===== Supplied data

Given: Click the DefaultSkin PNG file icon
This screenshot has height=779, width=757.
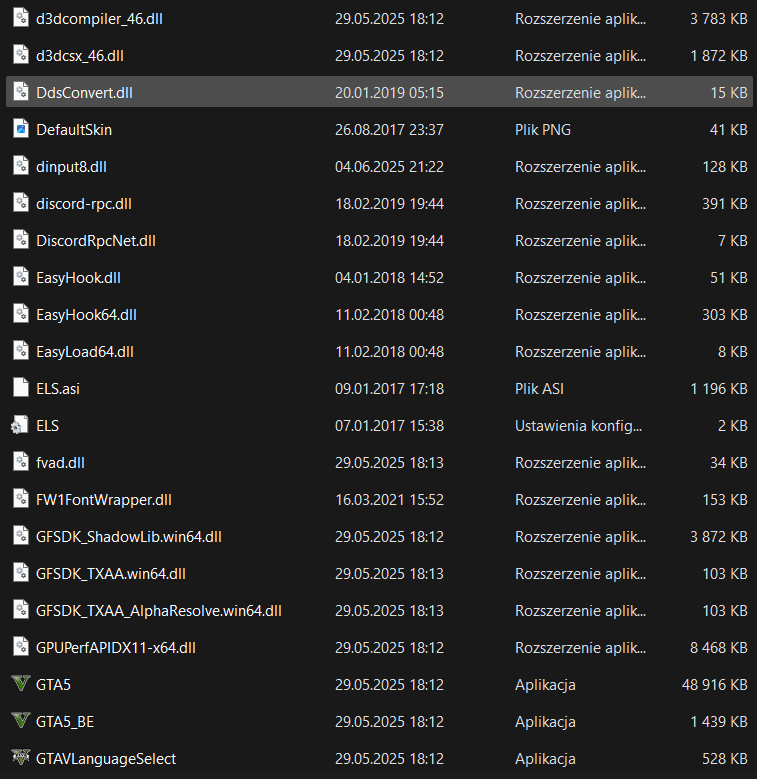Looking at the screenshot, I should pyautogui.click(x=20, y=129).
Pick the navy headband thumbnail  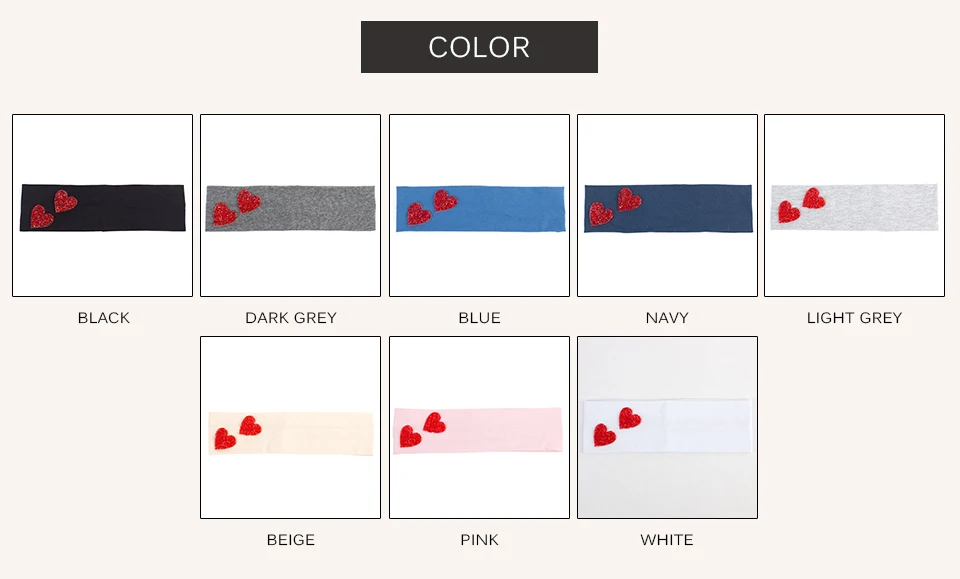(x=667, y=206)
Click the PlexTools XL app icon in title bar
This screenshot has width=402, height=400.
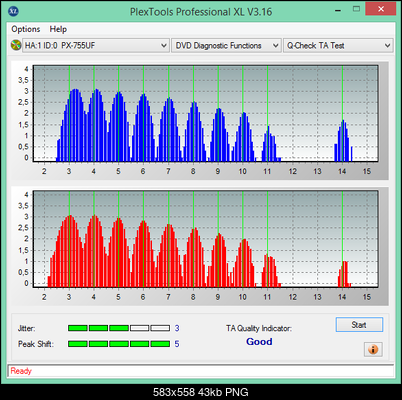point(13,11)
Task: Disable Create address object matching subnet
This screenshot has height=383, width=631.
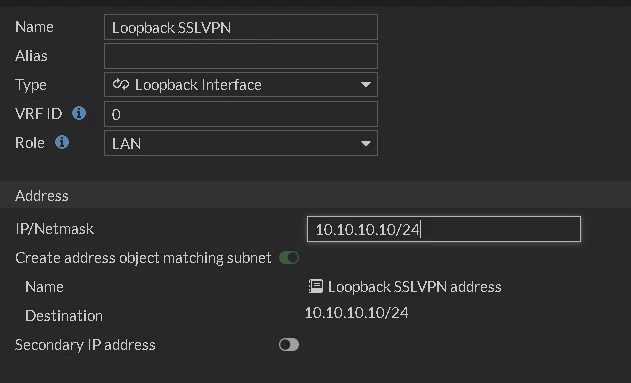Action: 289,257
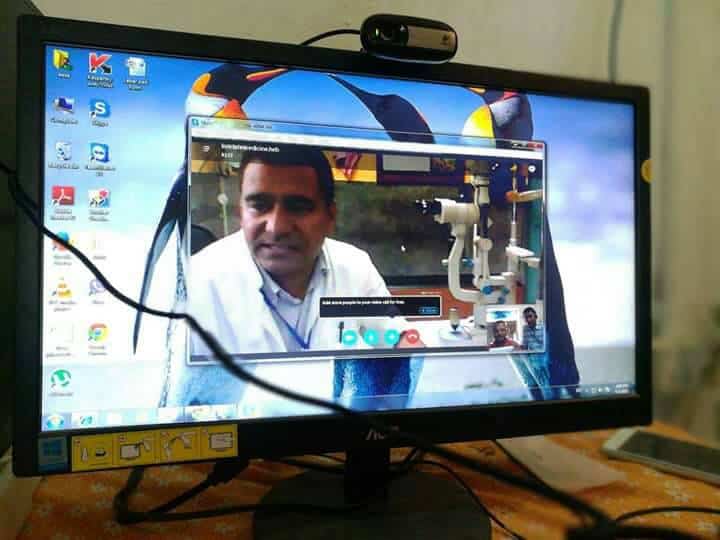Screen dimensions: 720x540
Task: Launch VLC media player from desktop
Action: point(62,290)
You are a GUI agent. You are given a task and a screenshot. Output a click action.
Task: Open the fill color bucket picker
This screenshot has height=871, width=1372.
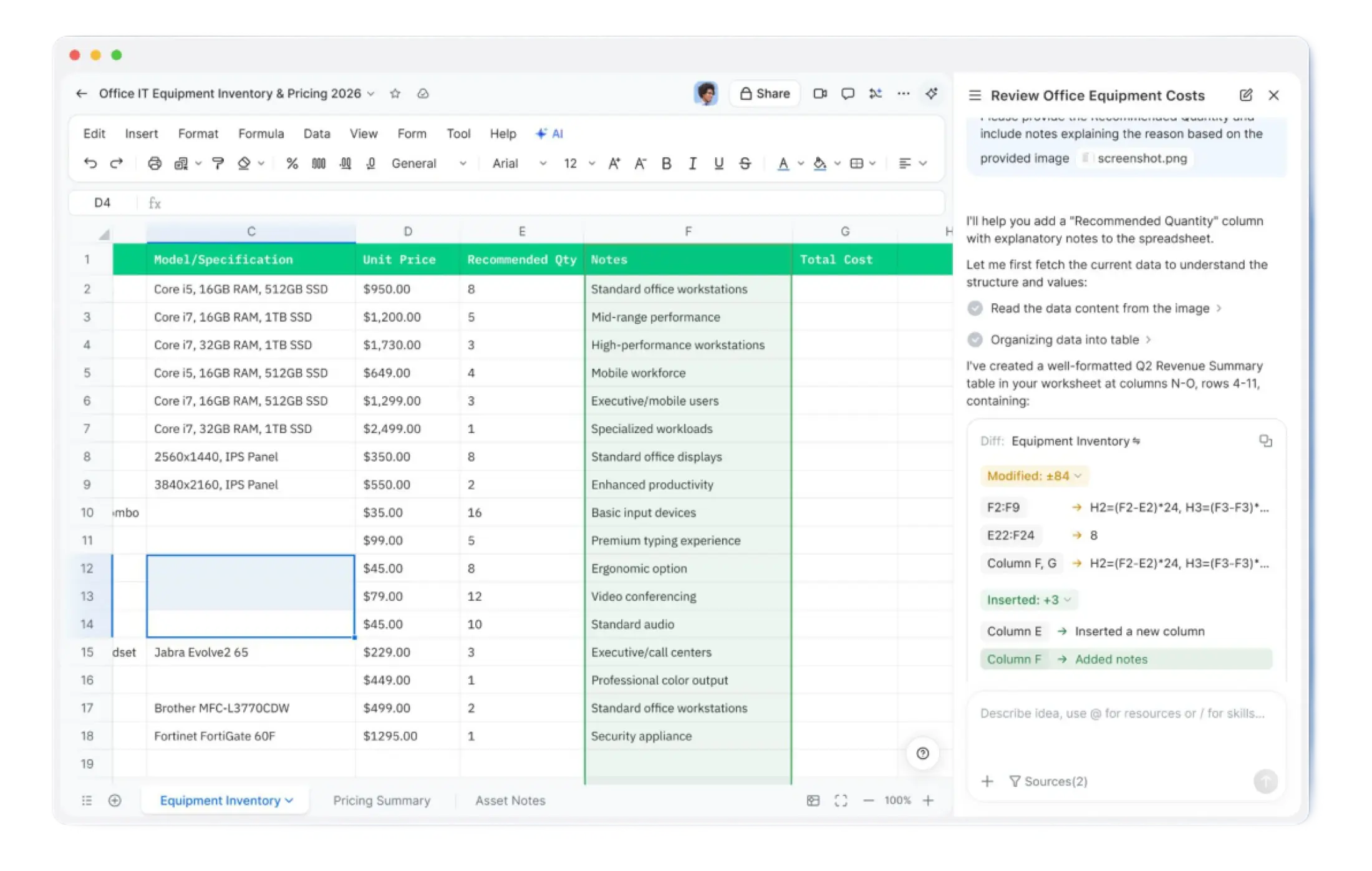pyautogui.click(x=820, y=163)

==========

Copy out the rows again word for word, everything from the line containing "Task: Disable Create" down to the line containing "Action: point(62,290)", with both of those lines included. Leave the pictures out of your answer.

> _Response to the task_
Task: Disable Create address object matching subnet
This screenshot has height=383, width=631.
Action: 289,257
Screen dimensions: 720x540
Task: Launch VLC media player from desktop
Action: point(62,290)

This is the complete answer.